- **Direction**: Please write out every entry below again, keeping the requests unchanged but multiplying each coordinate in the answers by 1.45 and rounding it to a whole number, with halves rounded up. Leave the pictures out of your reply.

-------- Supplied information

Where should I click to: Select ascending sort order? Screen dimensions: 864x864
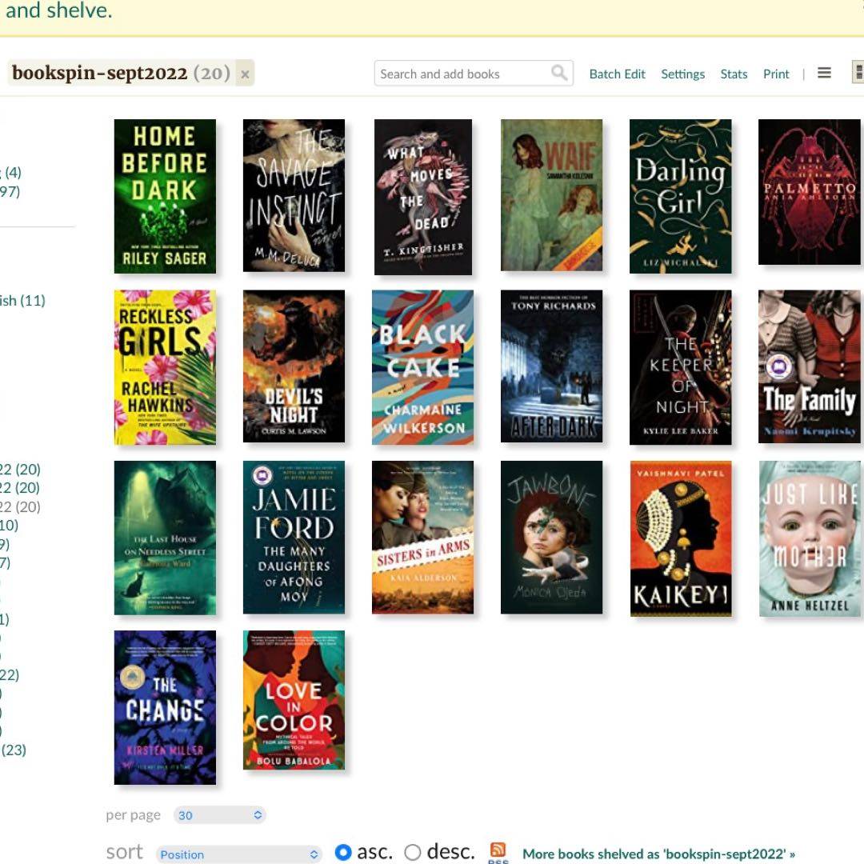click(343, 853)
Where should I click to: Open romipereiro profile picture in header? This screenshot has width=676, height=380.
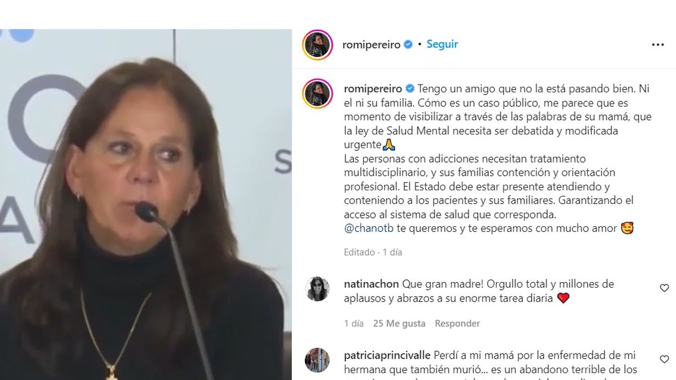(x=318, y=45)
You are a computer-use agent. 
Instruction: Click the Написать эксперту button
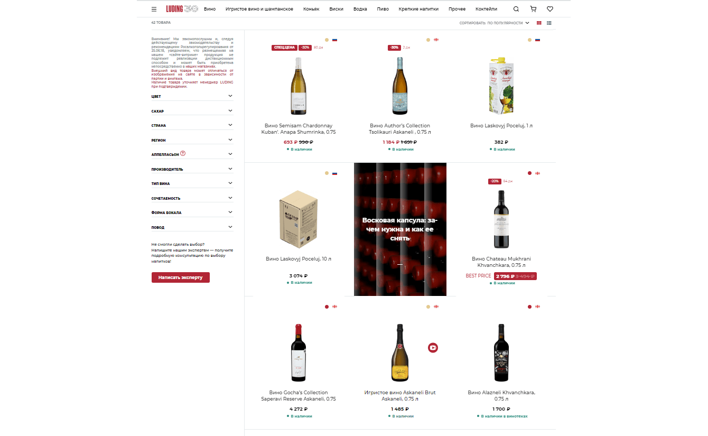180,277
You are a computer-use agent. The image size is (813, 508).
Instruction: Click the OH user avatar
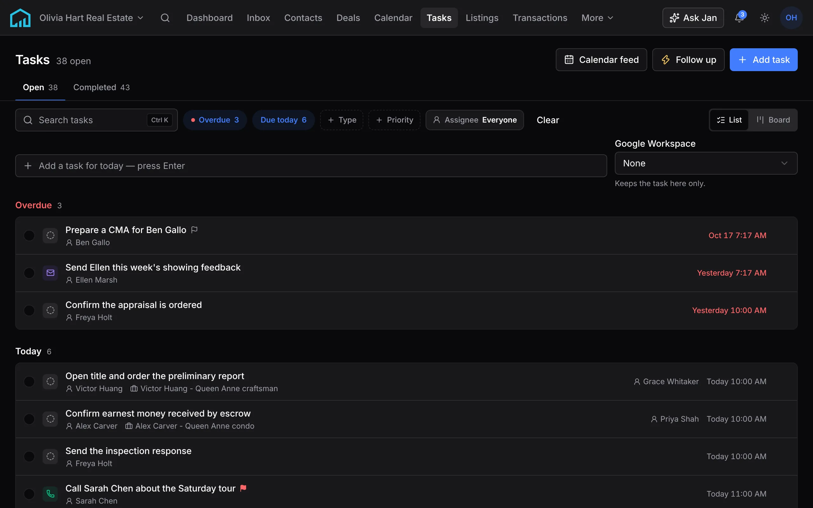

----------------

- **Correct result**:
Where should I click to: Select ascending sort order? Screen dimensions: 864x864
click(497, 1237)
Where should I click to: Open romipereiro profile picture in header? This screenshot has width=676, height=380.
(x=461, y=65)
You are a computer-use agent. 
Instruction: Click the Написать эксперту button
261,402
You are a computer-use agent. The image size is (813, 508).
Instruction: Click the OH user avatar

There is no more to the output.